The Energy Regulatory Commission (ERC) has denied the request of Manila Electric Company (Meralco) and San Miguel-led Masinloc Power Co. Ltd. (MPCL) to begin their Power Supply Agreement (PSA) ahead of schedule.
In a statement, the ERC determined that awarding provisional authority for their PSA is “premature”, despite the successful competitive selection process (CSP).
“After due deliberation, the Commission determined that the CSP conducted by Meralco is compliant with the 2023 DOE [Department of Energy] CSP Circular and the applicable resolutions by the Commission,” the ERC said.
However, the ERC noted that the PSA will not take effect until August 2025, and therefore denied the applicants’ request.

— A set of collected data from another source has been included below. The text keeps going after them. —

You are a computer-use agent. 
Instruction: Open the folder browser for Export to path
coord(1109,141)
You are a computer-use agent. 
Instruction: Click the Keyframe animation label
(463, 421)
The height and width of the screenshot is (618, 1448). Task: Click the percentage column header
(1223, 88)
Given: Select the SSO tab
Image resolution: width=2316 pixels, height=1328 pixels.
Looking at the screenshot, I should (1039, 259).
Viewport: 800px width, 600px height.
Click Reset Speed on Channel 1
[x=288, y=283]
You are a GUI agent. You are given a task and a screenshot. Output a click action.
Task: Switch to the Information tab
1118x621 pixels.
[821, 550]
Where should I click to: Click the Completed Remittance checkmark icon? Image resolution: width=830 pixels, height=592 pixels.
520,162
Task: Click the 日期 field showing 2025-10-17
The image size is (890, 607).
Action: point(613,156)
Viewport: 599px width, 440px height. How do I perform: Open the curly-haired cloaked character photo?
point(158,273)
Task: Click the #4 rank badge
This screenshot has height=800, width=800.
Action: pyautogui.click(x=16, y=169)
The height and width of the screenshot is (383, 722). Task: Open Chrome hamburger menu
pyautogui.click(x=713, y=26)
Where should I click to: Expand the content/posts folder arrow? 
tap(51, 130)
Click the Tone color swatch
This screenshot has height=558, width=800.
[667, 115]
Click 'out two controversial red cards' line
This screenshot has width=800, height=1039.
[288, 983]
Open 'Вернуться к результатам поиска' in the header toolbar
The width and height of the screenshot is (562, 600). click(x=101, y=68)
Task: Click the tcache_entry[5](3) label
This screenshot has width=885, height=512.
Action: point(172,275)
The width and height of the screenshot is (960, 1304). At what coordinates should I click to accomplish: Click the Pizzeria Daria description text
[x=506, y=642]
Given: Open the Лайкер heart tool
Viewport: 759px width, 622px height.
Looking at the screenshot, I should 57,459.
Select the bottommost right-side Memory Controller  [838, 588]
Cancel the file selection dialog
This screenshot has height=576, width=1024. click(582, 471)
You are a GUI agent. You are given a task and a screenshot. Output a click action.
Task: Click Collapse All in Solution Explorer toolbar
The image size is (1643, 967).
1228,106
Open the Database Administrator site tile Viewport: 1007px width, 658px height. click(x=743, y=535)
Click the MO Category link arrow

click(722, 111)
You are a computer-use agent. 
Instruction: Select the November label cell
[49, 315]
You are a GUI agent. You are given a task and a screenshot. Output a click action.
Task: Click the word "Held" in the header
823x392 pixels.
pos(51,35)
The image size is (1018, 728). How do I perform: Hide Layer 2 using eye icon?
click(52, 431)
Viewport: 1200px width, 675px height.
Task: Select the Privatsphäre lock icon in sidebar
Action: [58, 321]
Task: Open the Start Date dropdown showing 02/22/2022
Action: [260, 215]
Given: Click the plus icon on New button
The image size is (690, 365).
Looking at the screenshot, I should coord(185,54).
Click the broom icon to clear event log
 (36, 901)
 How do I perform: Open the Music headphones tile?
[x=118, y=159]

“Considering that the expected delivery date of this PSA will not occur until Aug. 26, 2025, the urgency of supply from MPCL has not been established,” it explained.
Earlier this year, MPCL secured 500 megawatts (MW) of the 600 MW baseload power requirement that Meralco offered in a bidding last August.
According to Meralco, MPCL offered P5.6015 per kilowatt hour (kWh), while another bidder, GNPower Ltd. Co. secured the remaining 100 MW of Meralco’s baseload power at P5.7392 per kWh.
Eight firms initially submitted bids for this particular CSP, but only six submitted the required qualification documents, technical proposals, and bid prices.
MPCL manages the Masinloc Coal-fired thermal power plant in Zambales, which was acquired by SMC Global Power in 2018.
According to Meralco, MPCL owns and operates Units 3 and 4 of the plant, which are under construction and will have a net capacity of 619.50 MW.